One strange part is there are a lot of Dead Poet's Society references. He was good in the film. I have no issues there, and it's even a decent to good movie (although it becomes a bad Julia Roberts movie later). I enjoy the insurgent campaign of teaching being waged as a fan of the idea of teachers more as motivators who capture interest in a subject and spread it around as an infection to students rather than as instructors who drone on about mechanical processes that we must master. As much as the form of instructing poetry as an insurgent campaign appeals to me as a writer of bad poetry (sometimes), poetry is more complicated as an art to learn to appreciate than just getting the feeling down. There's a flow and lyricism to writing, of all kinds, that doesn't come easily for everyone and is harder to do than just through being "inspiring". The alternative stuff mode of teaching it was awful of course. But art is hard and a complicated subject to portray. Writing is more so because it lacks a visual component. Poetry, because it often relies so much on allusion and imagery can get around this (and because we so rarely engage with modern poets, they're all dead anyway as far as most of us are concerned. People rarely conceive of music as poetry, for some reason, possibly just not enough high quality rap is being consumed on a popular level). Even in the film, the principal measure of artistic expression in the plot is someone wanting to act. Not someone wanting to write poetry or music. That's a curious angle for a film to draw many references back to now; the apparent futility of an entire endeavor of human artistic expression. In spite of its many extolled values, it is treated like a hobby than a passion. That bothers me a bit as a reference point for his career. Whitman should stand on his own. He doesn't need people standing on desks to remind us of that. (Williams made a lot of references to Whitman in his films, probably for that reason).
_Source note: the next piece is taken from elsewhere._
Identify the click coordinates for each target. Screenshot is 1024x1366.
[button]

I'm a little confused why Good Will Hunting isn't getting referenced as much in popular references I see. Maybe it wasn't as drop dead funny (neither was Dead Poets). Maybe it's too close to the subject matter of loss. But it's immediately where I went to. Maybe I just had a stronger connection to this film than that. He won an Oscar, and he was very good in it, and we're probably seeing why. The best performances of many actors/actresses are when they tap their own reality a little more instead of putting on a mask (that's not the "best acting", but the best performances).
The main issue with evaluating Williams as an actor or comedian (beyond the obvious that it limits our evaluation of someone as a complete person to look only at the body of work they produced for public consumption), is this: He would be the person who was probably the funniest person in any room. But it would be hard to translate the joke later to retell it and explain why it was funny. It's like every other bit was an inside joke that spawned from the moment. It might still be funny later. It will make "you" laugh later. But you won't be able to make someone else laugh unless they were there, or shared in it. The secret to that working is that all of us, I think, want to be funny like that. To make it look like a reflex, a reaction, but actually drive the situation and conversation forward and to say something that people look back on and remember. Even if they have a hard time explaining why they do.
And the darker secret to that working is that's exactly why we would want to do it; so nobody will pay that much attention to us for a while. They will laugh, they will enjoy, they will embrace, and they won't look that much harder. Somebody funny doesn't inspire us to ask "what's wrong with them?" versus somebody morose and sullen and even cynical. And yet the funny man often feels no differently, no less alone or confused, than the sullen one. He just provides a better mask that the rest of us can enjoy.